Entries on target coordinates
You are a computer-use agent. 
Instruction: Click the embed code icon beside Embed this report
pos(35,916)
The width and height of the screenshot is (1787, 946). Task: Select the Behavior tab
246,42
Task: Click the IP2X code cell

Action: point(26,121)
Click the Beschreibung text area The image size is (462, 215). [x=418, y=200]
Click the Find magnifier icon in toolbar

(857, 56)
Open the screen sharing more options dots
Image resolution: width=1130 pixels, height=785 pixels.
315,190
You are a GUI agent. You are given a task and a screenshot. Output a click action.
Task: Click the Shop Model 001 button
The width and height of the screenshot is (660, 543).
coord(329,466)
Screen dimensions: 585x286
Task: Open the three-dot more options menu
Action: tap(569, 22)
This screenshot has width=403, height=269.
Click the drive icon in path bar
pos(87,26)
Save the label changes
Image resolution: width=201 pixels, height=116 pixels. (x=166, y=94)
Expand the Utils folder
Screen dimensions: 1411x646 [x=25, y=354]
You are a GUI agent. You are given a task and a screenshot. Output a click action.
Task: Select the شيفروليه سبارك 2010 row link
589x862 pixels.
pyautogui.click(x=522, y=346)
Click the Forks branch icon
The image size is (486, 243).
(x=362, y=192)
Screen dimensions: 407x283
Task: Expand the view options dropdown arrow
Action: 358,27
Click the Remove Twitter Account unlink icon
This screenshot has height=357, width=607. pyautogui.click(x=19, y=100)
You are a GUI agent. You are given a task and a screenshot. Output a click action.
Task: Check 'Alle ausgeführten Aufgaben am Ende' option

* _STATED PROBLEM_: Copy every line of the material above word for word.

* _OUTPUT OF THE TASK_:
You are a computer-use agent. 
Instruction: Click the embed code icon beside Embed this report
pos(35,916)
The width and height of the screenshot is (1787, 946). Task: Select the Behavior tab
246,42
Task: Click the IP2X code cell

Action: point(26,121)
Click the Beschreibung text area The image size is (462, 215). [x=418, y=200]
Click the Find magnifier icon in toolbar

(857, 56)
Open the screen sharing more options dots
Image resolution: width=1130 pixels, height=785 pixels.
315,190
You are a GUI agent. You are given a task and a screenshot. Output a click action.
Task: Click the Shop Model 001 button
The width and height of the screenshot is (660, 543).
coord(329,466)
Screen dimensions: 585x286
Task: Open the three-dot more options menu
Action: tap(569, 22)
This screenshot has width=403, height=269.
Click the drive icon in path bar
pos(87,26)
Save the label changes
Image resolution: width=201 pixels, height=116 pixels. (x=166, y=94)
Expand the Utils folder
Screen dimensions: 1411x646 [x=25, y=354]
You are a GUI agent. You are given a task and a screenshot. Output a click action.
Task: Select the شيفروليه سبارك 2010 row link
589x862 pixels.
pyautogui.click(x=522, y=346)
Click the Forks branch icon
The image size is (486, 243).
(x=362, y=192)
Screen dimensions: 407x283
Task: Expand the view options dropdown arrow
Action: 358,27
Click the Remove Twitter Account unlink icon
This screenshot has height=357, width=607. pyautogui.click(x=19, y=100)
You are a GUI agent. You are given a task and a screenshot. Output a click action.
Task: Check 'Alle ausgeführten Aufgaben am Ende' option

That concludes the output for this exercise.